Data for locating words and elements
■ ■ ■

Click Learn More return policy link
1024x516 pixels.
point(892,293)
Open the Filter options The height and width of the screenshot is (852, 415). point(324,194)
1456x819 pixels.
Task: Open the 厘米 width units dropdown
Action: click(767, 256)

■ ■ ■

_What to work on:_
Quote the entire listing above verbatim, line by line.

_Task result:_
Click Learn More return policy link
1024x516 pixels.
point(892,293)
Open the Filter options The height and width of the screenshot is (852, 415). point(324,194)
1456x819 pixels.
Task: Open the 厘米 width units dropdown
Action: click(767, 256)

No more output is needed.